■ Dataset entries
________

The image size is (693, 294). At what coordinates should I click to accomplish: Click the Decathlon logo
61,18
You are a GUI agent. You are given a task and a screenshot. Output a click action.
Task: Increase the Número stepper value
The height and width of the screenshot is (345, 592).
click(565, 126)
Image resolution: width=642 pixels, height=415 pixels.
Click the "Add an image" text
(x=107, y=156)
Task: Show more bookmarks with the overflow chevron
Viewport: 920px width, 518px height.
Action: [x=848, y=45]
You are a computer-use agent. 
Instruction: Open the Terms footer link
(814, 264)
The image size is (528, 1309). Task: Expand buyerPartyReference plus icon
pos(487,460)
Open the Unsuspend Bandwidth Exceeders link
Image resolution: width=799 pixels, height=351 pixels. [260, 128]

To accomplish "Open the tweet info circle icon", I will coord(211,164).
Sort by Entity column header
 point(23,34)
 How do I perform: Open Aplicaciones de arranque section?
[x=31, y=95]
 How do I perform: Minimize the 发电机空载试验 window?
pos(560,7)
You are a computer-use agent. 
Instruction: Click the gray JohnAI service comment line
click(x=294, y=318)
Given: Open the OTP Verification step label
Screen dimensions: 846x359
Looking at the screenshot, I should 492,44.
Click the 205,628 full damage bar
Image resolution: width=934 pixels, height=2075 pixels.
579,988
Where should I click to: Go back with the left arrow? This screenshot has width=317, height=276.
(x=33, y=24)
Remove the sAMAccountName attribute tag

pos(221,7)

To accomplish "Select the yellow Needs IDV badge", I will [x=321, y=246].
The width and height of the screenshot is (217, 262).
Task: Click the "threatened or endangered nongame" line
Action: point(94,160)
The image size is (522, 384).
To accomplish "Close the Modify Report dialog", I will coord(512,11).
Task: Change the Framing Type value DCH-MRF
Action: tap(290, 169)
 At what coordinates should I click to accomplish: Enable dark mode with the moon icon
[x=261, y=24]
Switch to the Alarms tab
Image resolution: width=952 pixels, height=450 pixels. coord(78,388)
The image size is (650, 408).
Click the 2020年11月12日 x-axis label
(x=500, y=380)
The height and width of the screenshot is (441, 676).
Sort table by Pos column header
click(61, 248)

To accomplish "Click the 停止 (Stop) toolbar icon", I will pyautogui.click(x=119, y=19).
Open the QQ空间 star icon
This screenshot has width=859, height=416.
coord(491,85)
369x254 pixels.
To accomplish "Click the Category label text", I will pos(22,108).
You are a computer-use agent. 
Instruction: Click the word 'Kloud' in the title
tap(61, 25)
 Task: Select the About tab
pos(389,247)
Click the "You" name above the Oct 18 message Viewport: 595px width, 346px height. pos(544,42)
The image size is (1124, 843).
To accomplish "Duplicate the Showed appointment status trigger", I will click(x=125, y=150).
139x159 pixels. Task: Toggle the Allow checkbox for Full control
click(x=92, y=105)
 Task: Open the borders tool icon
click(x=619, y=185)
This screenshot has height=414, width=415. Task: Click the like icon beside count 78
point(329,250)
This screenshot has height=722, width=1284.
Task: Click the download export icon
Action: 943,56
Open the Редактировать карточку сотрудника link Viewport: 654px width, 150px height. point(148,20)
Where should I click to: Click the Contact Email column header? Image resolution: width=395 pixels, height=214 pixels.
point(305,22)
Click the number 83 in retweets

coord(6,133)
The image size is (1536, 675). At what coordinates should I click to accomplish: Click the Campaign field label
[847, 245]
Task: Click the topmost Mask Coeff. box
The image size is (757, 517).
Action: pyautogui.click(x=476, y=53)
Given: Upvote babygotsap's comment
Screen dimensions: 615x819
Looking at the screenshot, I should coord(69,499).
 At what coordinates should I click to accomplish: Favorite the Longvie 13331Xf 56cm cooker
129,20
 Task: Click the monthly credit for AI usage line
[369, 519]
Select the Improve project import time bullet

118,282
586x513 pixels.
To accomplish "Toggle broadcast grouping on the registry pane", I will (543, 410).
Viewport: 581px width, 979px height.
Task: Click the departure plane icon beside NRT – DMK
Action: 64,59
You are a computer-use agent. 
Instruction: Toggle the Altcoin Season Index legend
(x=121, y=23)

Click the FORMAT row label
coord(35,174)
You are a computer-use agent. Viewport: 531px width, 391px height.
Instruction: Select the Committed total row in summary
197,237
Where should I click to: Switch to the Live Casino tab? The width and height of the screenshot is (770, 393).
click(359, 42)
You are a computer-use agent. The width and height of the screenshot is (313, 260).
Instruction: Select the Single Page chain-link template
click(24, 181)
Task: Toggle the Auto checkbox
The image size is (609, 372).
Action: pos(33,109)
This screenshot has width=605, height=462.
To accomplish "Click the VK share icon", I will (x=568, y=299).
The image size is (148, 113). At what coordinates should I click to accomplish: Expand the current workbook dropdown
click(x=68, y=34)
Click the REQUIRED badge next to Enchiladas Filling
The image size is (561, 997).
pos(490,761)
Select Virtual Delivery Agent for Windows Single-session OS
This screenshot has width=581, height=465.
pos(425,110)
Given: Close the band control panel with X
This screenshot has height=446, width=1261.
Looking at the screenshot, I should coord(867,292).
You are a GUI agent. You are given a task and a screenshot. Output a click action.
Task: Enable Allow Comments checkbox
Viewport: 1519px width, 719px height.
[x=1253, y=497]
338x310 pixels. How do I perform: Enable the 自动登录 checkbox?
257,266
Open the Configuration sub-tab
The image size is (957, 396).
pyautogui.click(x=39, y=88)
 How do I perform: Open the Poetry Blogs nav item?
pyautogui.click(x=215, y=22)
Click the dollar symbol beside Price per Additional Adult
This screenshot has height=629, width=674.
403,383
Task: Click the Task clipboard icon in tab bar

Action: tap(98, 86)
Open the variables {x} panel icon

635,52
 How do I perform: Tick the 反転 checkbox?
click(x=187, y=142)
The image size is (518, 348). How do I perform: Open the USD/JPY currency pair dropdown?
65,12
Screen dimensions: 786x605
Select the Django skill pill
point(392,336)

________

■ Task description
Your response should hold the lines from the first line of the entries above through the line with "Task: Increase the Número stepper value", each retyped exactly, and nothing else.

■ Reply
The image size is (693, 294). At what coordinates should I click to accomplish: Click the Decathlon logo
61,18
You are a GUI agent. You are given a task and a screenshot. Output a click action.
Task: Increase the Número stepper value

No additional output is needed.